KR-SBERT-V40K-klueNLI-augSTS
Property | Value |
---|---|
Author | snunlp |
Embedding Dimension | 768 |
Downloads | 27,989 |
Language | Korean |
Max Sequence Length | 128 |
What is KR-SBERT-V40K-klueNLI-augSTS?
KR-SBERT-V40K-klueNLI-augSTS is a specialized Korean Sentence-BERT model designed for semantic similarity tasks. It maps sentences and paragraphs to a 768-dimensional dense vector space, making it particularly effective for clustering and semantic search applications. The model represents a significant advancement in Korean language processing, achieving an impressive 86.28% accuracy in document classification tasks.
Implementation Details
The model is built on the BERT architecture and implements sentence transformers with mean pooling. It can be easily utilized through either the sentence-transformers library or HuggingFace Transformers framework. The architecture consists of a transformer layer with a maximum sequence length of 128 tokens and a pooling layer that performs mean pooling on token embeddings.
- Implements both word embedding and sentence embedding capabilities
- Uses mean pooling strategy for generating sentence representations
- Supports batch processing and attention masking
- Optimized for Korean language understanding
Core Capabilities
- Sentence similarity computation
- Document classification (86.28% accuracy)

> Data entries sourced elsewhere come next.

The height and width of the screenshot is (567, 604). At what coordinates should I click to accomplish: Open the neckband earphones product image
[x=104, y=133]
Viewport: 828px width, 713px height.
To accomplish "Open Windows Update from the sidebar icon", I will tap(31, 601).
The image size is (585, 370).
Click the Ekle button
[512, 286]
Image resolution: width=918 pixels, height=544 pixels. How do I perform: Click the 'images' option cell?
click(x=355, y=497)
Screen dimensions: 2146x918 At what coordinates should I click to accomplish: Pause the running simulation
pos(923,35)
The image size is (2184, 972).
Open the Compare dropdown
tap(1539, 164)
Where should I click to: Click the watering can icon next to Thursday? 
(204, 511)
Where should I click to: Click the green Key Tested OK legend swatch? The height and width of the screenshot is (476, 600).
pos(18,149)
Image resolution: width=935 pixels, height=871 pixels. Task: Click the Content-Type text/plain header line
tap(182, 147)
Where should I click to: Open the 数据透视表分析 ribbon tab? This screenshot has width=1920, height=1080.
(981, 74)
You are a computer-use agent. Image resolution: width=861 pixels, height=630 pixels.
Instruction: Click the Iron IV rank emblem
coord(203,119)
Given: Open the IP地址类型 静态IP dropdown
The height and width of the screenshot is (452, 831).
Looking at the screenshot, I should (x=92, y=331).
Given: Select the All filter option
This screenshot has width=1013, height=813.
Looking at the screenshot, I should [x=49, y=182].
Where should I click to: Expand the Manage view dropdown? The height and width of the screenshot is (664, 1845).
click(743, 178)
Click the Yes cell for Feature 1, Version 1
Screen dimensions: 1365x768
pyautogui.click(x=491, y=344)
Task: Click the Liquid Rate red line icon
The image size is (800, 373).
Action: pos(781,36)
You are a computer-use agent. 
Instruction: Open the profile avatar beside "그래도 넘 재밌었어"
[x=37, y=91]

- Semantic search functionality
- Feature extraction for downstream NLP tasks
- Clustering of text data
Frequently Asked Questions
Q: What makes this model unique?
This model stands out due to its specialized optimization for Korean language processing and its superior performance in document classification tasks. It combines KLUE NLI data with augmented STS training, resulting in state-of-the-art performance among Korean SBERT models.
Q: What are the recommended use cases?
The model is particularly well-suited for: semantic similarity tasks in Korean text, document classification systems, information retrieval applications, and text clustering projects. It's especially effective for applications requiring fine-grained understanding of Korean sentence meanings.